» DATA LISTING

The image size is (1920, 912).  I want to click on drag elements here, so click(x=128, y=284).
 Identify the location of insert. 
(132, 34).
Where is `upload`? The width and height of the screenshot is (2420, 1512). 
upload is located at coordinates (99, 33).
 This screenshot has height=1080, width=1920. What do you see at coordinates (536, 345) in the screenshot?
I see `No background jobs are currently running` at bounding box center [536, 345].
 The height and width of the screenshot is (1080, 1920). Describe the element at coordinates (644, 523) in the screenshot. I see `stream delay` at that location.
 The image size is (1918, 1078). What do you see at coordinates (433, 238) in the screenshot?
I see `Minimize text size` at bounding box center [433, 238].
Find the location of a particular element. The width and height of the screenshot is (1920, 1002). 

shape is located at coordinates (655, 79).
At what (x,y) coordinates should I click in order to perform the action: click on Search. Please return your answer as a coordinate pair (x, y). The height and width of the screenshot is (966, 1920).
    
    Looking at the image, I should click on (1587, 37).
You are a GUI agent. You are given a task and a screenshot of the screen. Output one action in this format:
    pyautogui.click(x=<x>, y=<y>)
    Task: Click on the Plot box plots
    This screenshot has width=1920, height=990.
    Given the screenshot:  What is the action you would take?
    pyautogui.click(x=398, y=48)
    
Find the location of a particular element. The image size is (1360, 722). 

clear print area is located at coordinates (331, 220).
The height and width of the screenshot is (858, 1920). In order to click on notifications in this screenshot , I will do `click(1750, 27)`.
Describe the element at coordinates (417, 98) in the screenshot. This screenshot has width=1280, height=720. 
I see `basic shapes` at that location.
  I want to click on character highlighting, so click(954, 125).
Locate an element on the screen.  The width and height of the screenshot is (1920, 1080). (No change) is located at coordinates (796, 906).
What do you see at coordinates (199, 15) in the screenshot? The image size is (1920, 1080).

» WHAT TO PRODUCE
Copy the data verbatim, beginning at the first line and stopping after the line that contains "shape is located at coordinates (655, 79).".

» PROBLEM SOLUTION
The image size is (1920, 912).  I want to click on drag elements here, so click(x=128, y=284).
 Identify the location of insert. 
(132, 34).
Where is `upload`? The width and height of the screenshot is (2420, 1512). 
upload is located at coordinates (99, 33).
 This screenshot has height=1080, width=1920. What do you see at coordinates (536, 345) in the screenshot?
I see `No background jobs are currently running` at bounding box center [536, 345].
 The height and width of the screenshot is (1080, 1920). Describe the element at coordinates (644, 523) in the screenshot. I see `stream delay` at that location.
 The image size is (1918, 1078). What do you see at coordinates (433, 238) in the screenshot?
I see `Minimize text size` at bounding box center [433, 238].
Find the location of a particular element. The width and height of the screenshot is (1920, 1002). 

shape is located at coordinates (655, 79).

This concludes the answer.